Ad tech, ad-tech, adtech. It’s one of those words journalists haven’t figured out how to punctuate yet. But it has a growing influence on the financial dynamics of the internet.
Advertising technology, broadly, harnesses the power of big data for the ad industry. When you visit bestbuy.com and then start seeing Best Buy ads on Facebook, that’s the work of ad tech. By targeting specific audiences or demographics, rather than buying a time slot on TV for example, brands are able to use their dollars more efficiently. In some instances, such as with Google Adwords, advertisers only pay when potential customers respond to their ads.
How is this relevant for journalism? Ad tech has made the market so efficient that it’s squeezed out margins for content producers, pushing down the cost of impressions and continuing to drain publisher revenue. A famous line about advertising of old goes something like, “Half of all advertising is effective, but no one knows which half.” Now we know which half.

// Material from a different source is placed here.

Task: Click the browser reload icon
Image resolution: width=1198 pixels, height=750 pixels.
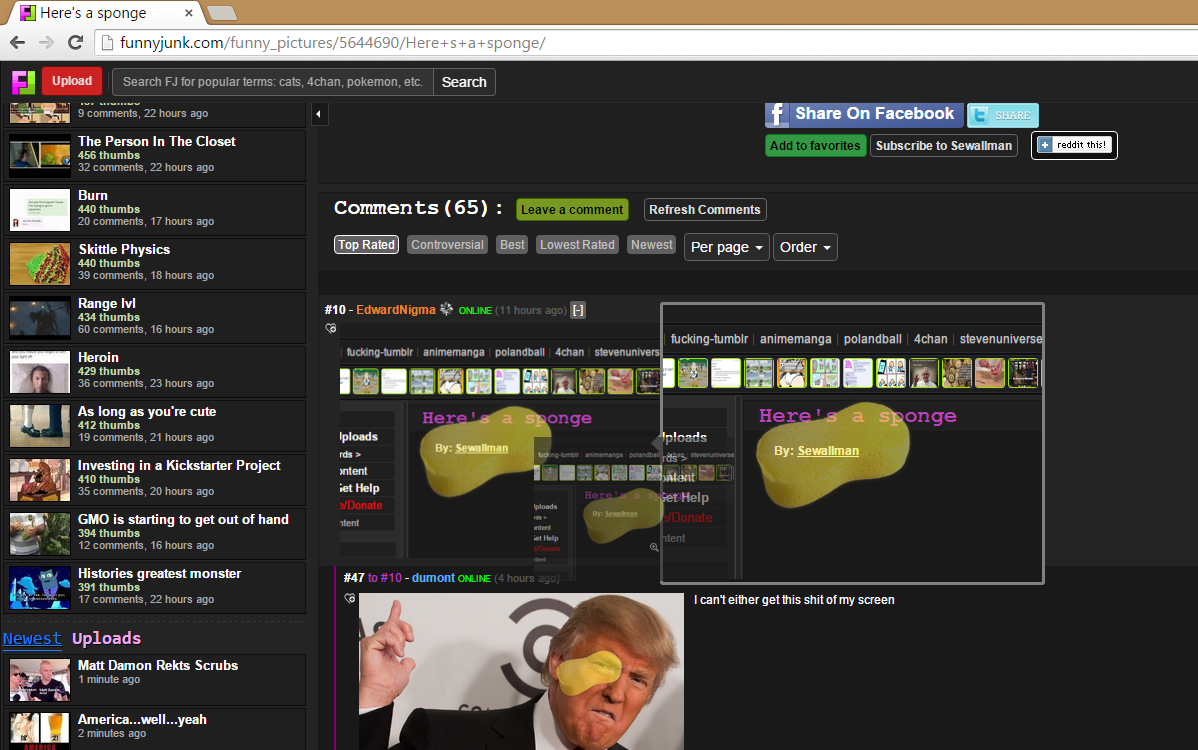Action: click(75, 43)
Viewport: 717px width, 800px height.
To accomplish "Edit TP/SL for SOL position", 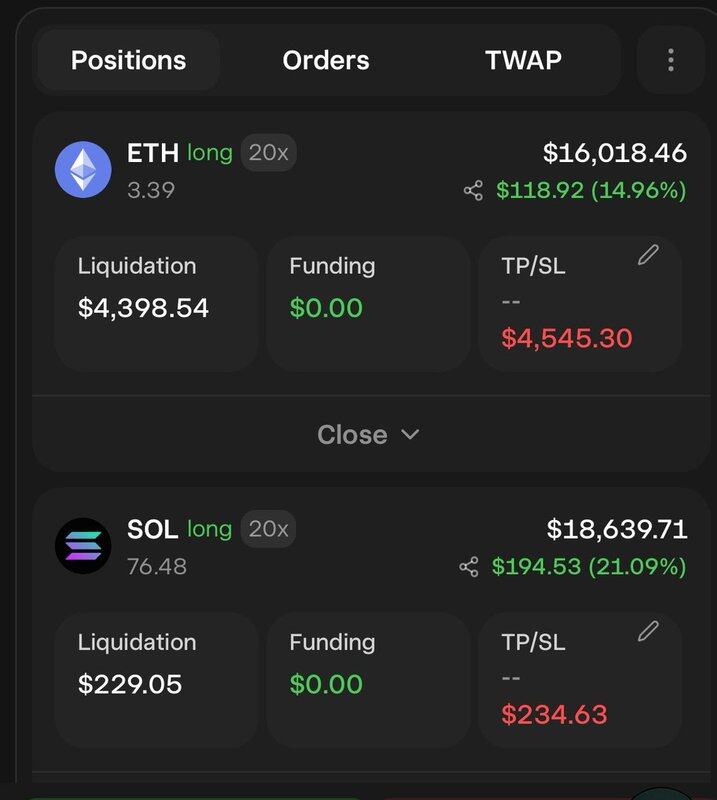I will coord(648,631).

As digital ad revenue continues to grow, reporters who don’t follow these dynamics are like umbrella salesmen who don’t check the weather. At $19.6 billion for the first quarter of 2017, digital ad revenue is up 23 percent from the same period in 2016, but publishers are seeing a fraction of this. And 90 percent of growth in digital ad revenue over 2015 went to Facebook and Google, two of the monsters of the ad-tech space. Axios reported last week that ad tech companies, responding to regulatory backlash, are in the midst of consolidating and changing tactics as consumers migrate from desktop to mobile.
As Google and Facebook get better at connecting consumers and businesses via their platforms, publishers will also see a smaller share of attention on those platforms—that is, unless they “pivot to video.” Facebook has invested in prioritizing, targeting, and monetizing video on its platform. But if users see more video, which is literally time-consuming, they will see fewer pieces of content overall. Publishers have come to rely to social platforms to get their work in front of an audience of millions. But they can’t lose sight of the fact that the system was not built for them.
More from the intersection of social media and journalism:
- In the opinion pages of The New York Times, Gary Marcus argues that the progress of AI is actually stunted by the profit motive in tech companies.
- Influencers are people who make money by being tastemakers on social media. How do they do it? Digiday says some use bots to get off the ground, taking a page, perhaps, from fake news.
- YouTube may be cracking down on “supremacist” videos, according to its latest policy update. For the record: We found out about it from a tweet by Mike Cernovich.
- Reddit is getting a makeover, raising $200 million from Silicon Valley investors to revamp its Web 1.0 interface, Recode reports. The company is now valued at $1.8 billion.
Other notable stories
- “It’s like being woken up with a pitcher of water on my face every morning.” An oral history of the Scaramucci era from The Washington Post.
- The full transcript of The Wall Street Journal’s interview with Trump, but posted by Politico. The fact WSJ didn’t publish its own transcript does not inspire confidence, says CJR’s Pete Vernon.
- Anchor and reporter at NBC is a job most journalists dream of having. Anthony Ponce spoke to CJR about his decision to leave such a gig last year to be a Lyft driver and create an independent podcast.
- A lawsuit from Fox contributor Rod Wheeler claims that Donald Trump okayed a now-retracted Fox News story that alleged Seth Rich was murdered for leaking DNC emails to Wikileaks. NPR’s David Folkenflik broke the story.
- In other lawsuit news, Gizmodo is suing for access to any files the FBI may have been keeping on Roger Ailes.
Correction: This post previously stated Seth Rich’s family filed the lawsuit rather than Rod Wheeler.